Apelação Cível n. XXXXX-63.2013.8.24.0018, de Chapecó

Relator: Des. Helio David Vieira Figueira dos Santos

APELAÇÃO CÍVEL. AÇÃO DE COBRANÇA. SEGURO OBRIGATÓRIO ( DPVAT). SENTENÇA DE IMPROCEDÊNCIA. INSURGÊNCIA DOS AUTORES. AUSÊNCIA DE COMPROVAÇÃO DO NEXO CAUSAL ENTRE O ACIDENTE DE TRÂNSITO E O ÓBITO DO SEGURADO. INTELIGÊNCIA DO ART. 5º, § 3º DA LEI N. 6.194/74. ÔNUS DA PROVA QUE INCUMBE AOS DEMANDANTES (ART. 333, I, CPC/73). INDENIZAÇÃO INDEVIDA. SENTENÇA MANTIDA. RECURSO DESPROVIDO.

Na ausência de prova do nexo causal entre o acidente e o óbito do segurado, não há falar em direito à indenização do seguro obrigatório DPVAT.

Vistos, relatados e discutidos estes autos de Apelação Cível n. XXXXX-63.2013.8.24.0018, da comarca de Chapecó 3ª Vara Cível em que são Apelantes Eloir Antonio Livi e outros e Apelado Mapfre Vera Cruz Seguradora S/A.

A 2ª Câmara de Enfrentamento de Acervos decidiu, por unanimidade, conhecer do recurso e negar-lhe provimento.

Participaram do julgamento, realizado nesta data, os Exmos. Srs. Des. Álvaro Luiz Pereira de Andrade e Desa. Haidée Denise Grin.

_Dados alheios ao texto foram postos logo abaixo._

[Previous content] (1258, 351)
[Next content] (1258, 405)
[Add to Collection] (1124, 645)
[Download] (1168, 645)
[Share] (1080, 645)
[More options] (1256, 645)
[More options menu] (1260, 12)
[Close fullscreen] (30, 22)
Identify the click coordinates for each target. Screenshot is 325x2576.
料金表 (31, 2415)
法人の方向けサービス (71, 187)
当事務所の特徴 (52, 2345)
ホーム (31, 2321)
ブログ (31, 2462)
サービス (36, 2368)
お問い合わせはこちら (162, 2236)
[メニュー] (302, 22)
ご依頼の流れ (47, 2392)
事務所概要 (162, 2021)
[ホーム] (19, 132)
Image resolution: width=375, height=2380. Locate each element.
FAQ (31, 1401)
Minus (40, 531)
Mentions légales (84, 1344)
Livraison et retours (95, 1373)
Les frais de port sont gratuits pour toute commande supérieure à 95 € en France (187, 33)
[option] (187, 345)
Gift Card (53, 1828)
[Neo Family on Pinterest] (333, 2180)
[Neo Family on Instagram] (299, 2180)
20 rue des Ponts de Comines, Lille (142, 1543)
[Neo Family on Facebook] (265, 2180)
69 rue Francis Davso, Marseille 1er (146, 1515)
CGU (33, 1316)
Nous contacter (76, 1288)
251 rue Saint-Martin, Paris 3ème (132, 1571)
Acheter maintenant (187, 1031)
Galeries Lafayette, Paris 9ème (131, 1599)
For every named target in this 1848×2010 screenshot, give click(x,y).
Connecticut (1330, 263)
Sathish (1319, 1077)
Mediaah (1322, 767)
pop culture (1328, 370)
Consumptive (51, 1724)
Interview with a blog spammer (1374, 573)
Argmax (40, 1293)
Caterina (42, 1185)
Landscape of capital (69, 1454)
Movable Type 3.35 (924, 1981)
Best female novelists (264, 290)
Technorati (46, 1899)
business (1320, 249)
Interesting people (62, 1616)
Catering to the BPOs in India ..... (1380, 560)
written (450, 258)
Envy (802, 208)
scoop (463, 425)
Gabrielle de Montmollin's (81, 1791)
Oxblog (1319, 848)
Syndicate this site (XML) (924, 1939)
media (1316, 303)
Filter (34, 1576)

Florianópolis, 8 de novembro de 2018.

Helio David Vieira Figueira dos Santos

Relator

RELATÓRIO

Eloir Antonio Livi, Marli Salete Livi, Ivo Livi e Tatiane Livi ajuizaram ação de cobrança contra Mapfre S/A, requerendo o pagamento de R$ 13.500,00 a título de indenização do seguro DPVAT. Alegaram ser filhos de Ernesto Livi, o qual, em razão de atropelamento ocorrido em 29/11/2011, ficou internado por 9 dias, recebeu alta em razão do esgotamento das possibilidades de intervenção médica e faleceu em 21/2/2012. Relataram que a culpa do condutor do veículo que causou acidente era inconteste e que esta seria a causa do óbito. Disseram, ainda, que Eloir solicitou exame cadavérico ao médico que atestou a morte do genitor, com a finalidade de esclarecer a causa mortis, pedido que teria sido negado pelo profissional. Por fim, noticiaram que houve a formulação de pedido administrativo, não atendido pela ré.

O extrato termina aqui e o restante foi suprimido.